Red Dawn
Dir: John Milius
1984
**
When I was a kid watching red Dawn I thought it was the coolest thing ever. That worries me somewhat now that I think about it as an adult. John Milius was and is very childlike in many respects, his films are all fantasies that most 10 year old boys can relate to. There are lots of things going on with Red Dawn but probably less than is usually discussed. Before anything, I believe the scenario is what came first, Milius and Kevin Reynolds are a couple of 'Wouldn't it be cool if...' writers before they are political speakers. However, Milius is well known to be pretty right-wing (although he claims he's a new-age hippy at heart) and the film can't hide from the fact that it's an overblown and fairly ridiculous piece of patriotic cold war propaganda. The problem with blind patriotism is that often very little thinking is involved. There is more to it than pointing a gun at who you are told the enemy is and pulling the trigger. Putting aside how ridiculous Russia invading America is, the film is riddled with NRA references but then also, the Russians are forcing captured Americans to watch Sergei Eisenstein's Alexander Nevsky - a very famous anti-Nazi film.

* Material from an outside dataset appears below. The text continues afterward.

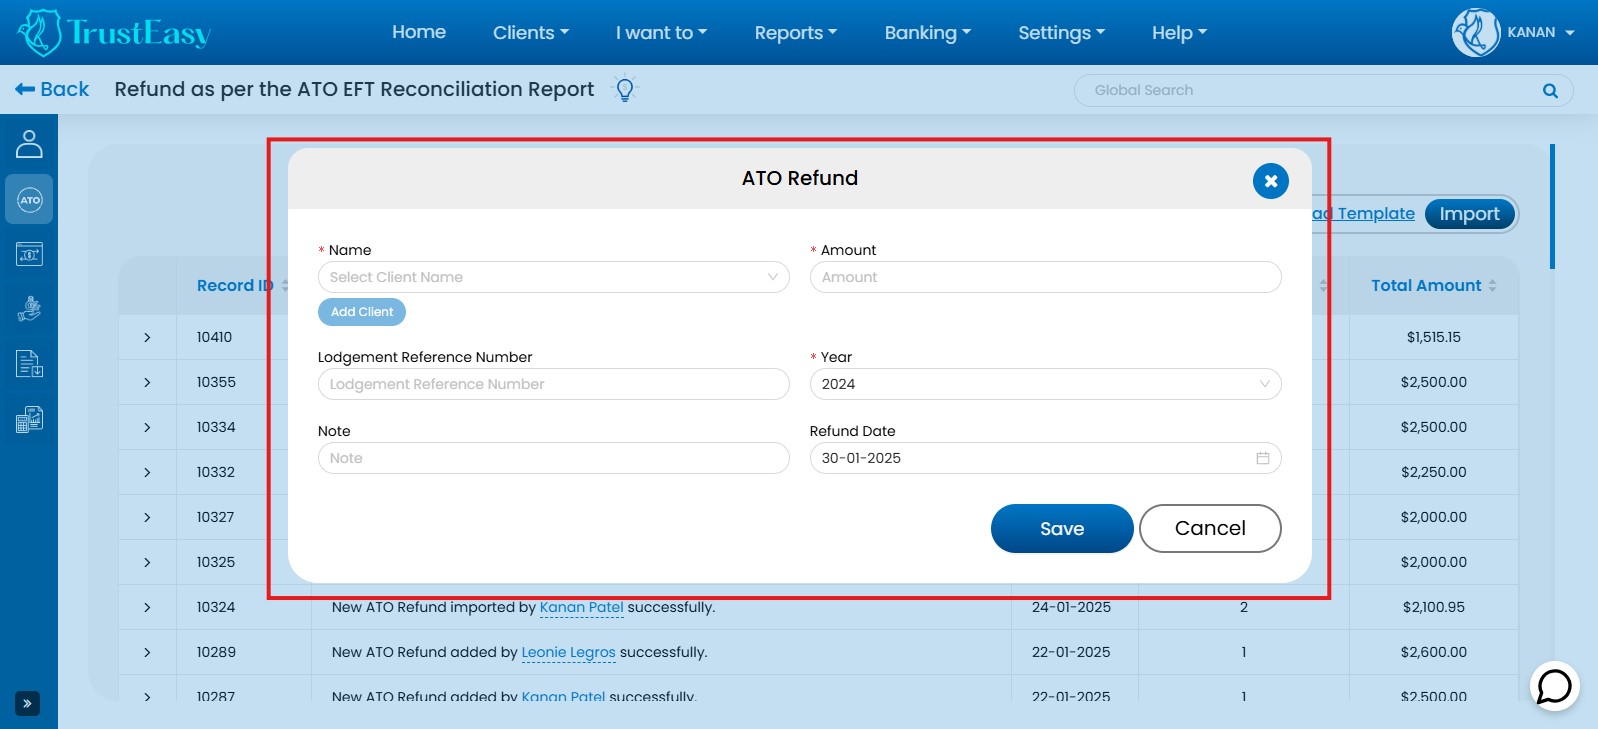Click the Amount input field

[x=1045, y=277]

Maybe it's more obvious now but when watching the brilliant documentary Milius you'll see that he did loose many friends and much work because of it. I don't think Milius is a right-wing devil though, I see Red Dawn as more of a war-porn movie from before the phrase was coined. Kids like playing solder, Red Dawn takes it one step further but for me the film was about Patrick Swayze and Charlie Sheen looking cool and being heroic, it's sad to see how seriously it was taken by some, indeed the operation to capture Saddam Hussein was called Operation Red Dawn and the team called themselves the Wolverines like in the film. An illegal War operation on a country that posed no threat. The irony is somewhat unnerving.